Tim Hecker

This is the first intervention by Canadian musician Tim Hecker in a Mexican museum. Known for his elegant combinations of ambient, digital noise, drone, and minimalism, influenced by his recent conversion to Buddhism, Hecker will premiere a piece composed specifically for the MUAC's Sound Experimentation Space (EES) and its 22.2-channel system, which will extend the explorations carried out on albums such as Harmony in Ultraviolet, Ravedeath 1972, or the most recent Shards. It is an immersive experience that demands the listener's full sensory participation.

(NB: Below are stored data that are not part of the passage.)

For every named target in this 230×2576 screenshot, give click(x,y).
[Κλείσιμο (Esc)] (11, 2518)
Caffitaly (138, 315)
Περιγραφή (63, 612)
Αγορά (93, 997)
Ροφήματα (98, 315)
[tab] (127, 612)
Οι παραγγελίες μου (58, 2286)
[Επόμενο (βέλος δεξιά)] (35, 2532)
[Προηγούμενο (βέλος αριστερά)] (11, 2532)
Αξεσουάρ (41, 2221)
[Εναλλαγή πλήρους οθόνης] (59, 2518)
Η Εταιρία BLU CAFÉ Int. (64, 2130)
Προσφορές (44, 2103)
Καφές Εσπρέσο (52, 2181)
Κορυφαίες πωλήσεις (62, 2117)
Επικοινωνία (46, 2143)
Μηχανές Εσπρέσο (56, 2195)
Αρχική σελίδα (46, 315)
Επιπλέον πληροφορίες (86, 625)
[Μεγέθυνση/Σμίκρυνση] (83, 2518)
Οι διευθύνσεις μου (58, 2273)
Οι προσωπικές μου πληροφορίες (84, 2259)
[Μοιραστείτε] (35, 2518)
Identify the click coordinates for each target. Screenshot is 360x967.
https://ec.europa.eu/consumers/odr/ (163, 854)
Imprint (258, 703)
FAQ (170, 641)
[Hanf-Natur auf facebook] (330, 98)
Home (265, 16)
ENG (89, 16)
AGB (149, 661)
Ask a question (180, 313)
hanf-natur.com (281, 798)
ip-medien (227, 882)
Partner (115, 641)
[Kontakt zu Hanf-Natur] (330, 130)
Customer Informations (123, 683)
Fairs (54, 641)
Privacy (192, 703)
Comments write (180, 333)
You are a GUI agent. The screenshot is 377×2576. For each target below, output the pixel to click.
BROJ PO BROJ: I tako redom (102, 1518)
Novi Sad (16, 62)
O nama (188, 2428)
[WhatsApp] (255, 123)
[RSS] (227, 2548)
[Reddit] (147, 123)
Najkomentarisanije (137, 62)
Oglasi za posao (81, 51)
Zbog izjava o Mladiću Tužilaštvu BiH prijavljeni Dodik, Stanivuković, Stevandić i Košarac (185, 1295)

This new composition is situated precisely at the juncture where the remnants of the landscape release a melancholy of great beauty, further accentuating its post-apocalyptic elements: the almost desperate cries of the animals, the furious vibrations that soon fade into a whisper, and the moments where electronic sounds become tense. By capturing these environments, Hecker sheds the chromatic palettes that once completely filled the space of his work and seems to come face to face with a moment of particular planetary desolation, not only on an environmental level, but also social, political, and perhaps aural. Faced with this scenario, what might be the capacities for decoding and action through listening? How do ears become involved in such radical existential changes?

Wastelands deliberately leaves these questions open, sustaining, at least for a few minutes, the wastelands of the sonic.